The present invention relates in general to an electrochemical device and a method of manufacturing the same. More particularly, the invention is concerned with an improved method of producing an electrochemical device having a laminar structure which includes an electrochemical cell using a planar solid electrolyte body, and is also concerned with an electrochemical device produced by such an improved method.
There have been known various electrochemical devices using solid electrolyte, for example, oxygen sensors to detect the oxygen concentration of an exhaust gas emitted from internal combustion engines of automotive vehicles. The typical examples of such oxygen sensors include: an oxygen sensor which comprises a tubular body of oxygen-ion conductive solid electrolyte such as zirconia ceramics, and electrodes of platinum or the like provided on both inner and outer surfaces of the tubular solid electrolyte body, and which operates to determine the oxygen concentration according to the principle of an oxygen concentration cell; an oxygen sensor similar to the above, which incorporates a heater which enables the sensor to operate at a relatively low exhaust gas temperature; and a so-called "lean-burn" sensor suitable for detecting the oxygen concentration of an exhaust gas which is produced at lean air-fuel ratios, i.e., an exhaust gas having a larger oxygen content. Also known in the art are electrochemical sensing and pumping devices for detecting or controling hydrogen, nitrogen, carbon dioxide gas, etc.

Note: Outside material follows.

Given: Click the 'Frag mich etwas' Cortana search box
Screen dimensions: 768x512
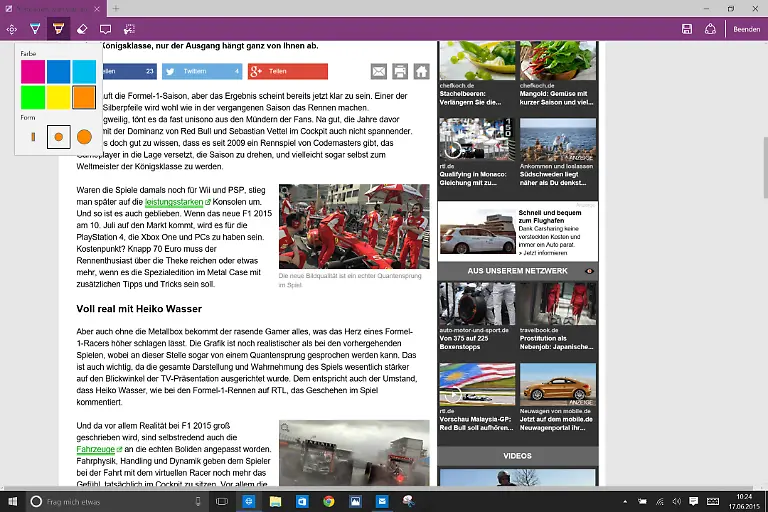Looking at the screenshot, I should click(120, 501).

In such electrochemical devices, solid electrolyte materials have been generally used in the form of a tubular body which has an elongate bore closed at its one end. In recent years, however, it has been attempted to replace the tubular solid electrolyte body with a solid electrolyte body of planar shape, as disclosed in U.S. Pat. No. 4,334,974, in view of relatively low productivity and high cost of manufacture of the solid electrolyte bodies of tubular shape, and from the standpoint of easy assembling of parts with the solid electrolyte body. When such planar solid electrolyte bodies are employed, suitable electrodes are disposed in contact with the surfaces of a layer or layers of solid electrolyte, and the electrolyte layers and other parts are assembled into a laminar structure constituting an electrochemical cell or cells.
In this type of electrochemical device wherein planar or plate-like layers of solid electrolyte are laminated, an electrically insulating porous protective layer of ceramics may be disposed on one side of a planar laminar electrochemical cell to protect a measuring electrode against direct exposure to an external measurement gas, or an electrically insulating layer may be interposed between the other side of the laminar electrochemical cell and a planar electrical heater to heat the cell (more precisely, its detecting portion adjacent the electrodes), in order to electrically insulate the electrical heater. In the case where such a porous protective or insulating layer is disposed on only one side of the electrochemical cell, however, the generally planar electrochemical device tends to warp or buckle due to a difference in shrinkage during firing between the solid electrolyte material of the cell and the ceramic material of the insulating layer. For example, the electrochemical device using such a protective or insulating layer may warp such that the protective or insulating layer is outwardly convex. Thus, the conventional electrochemical device of the type described above suffers a problem of warpage during manufacture.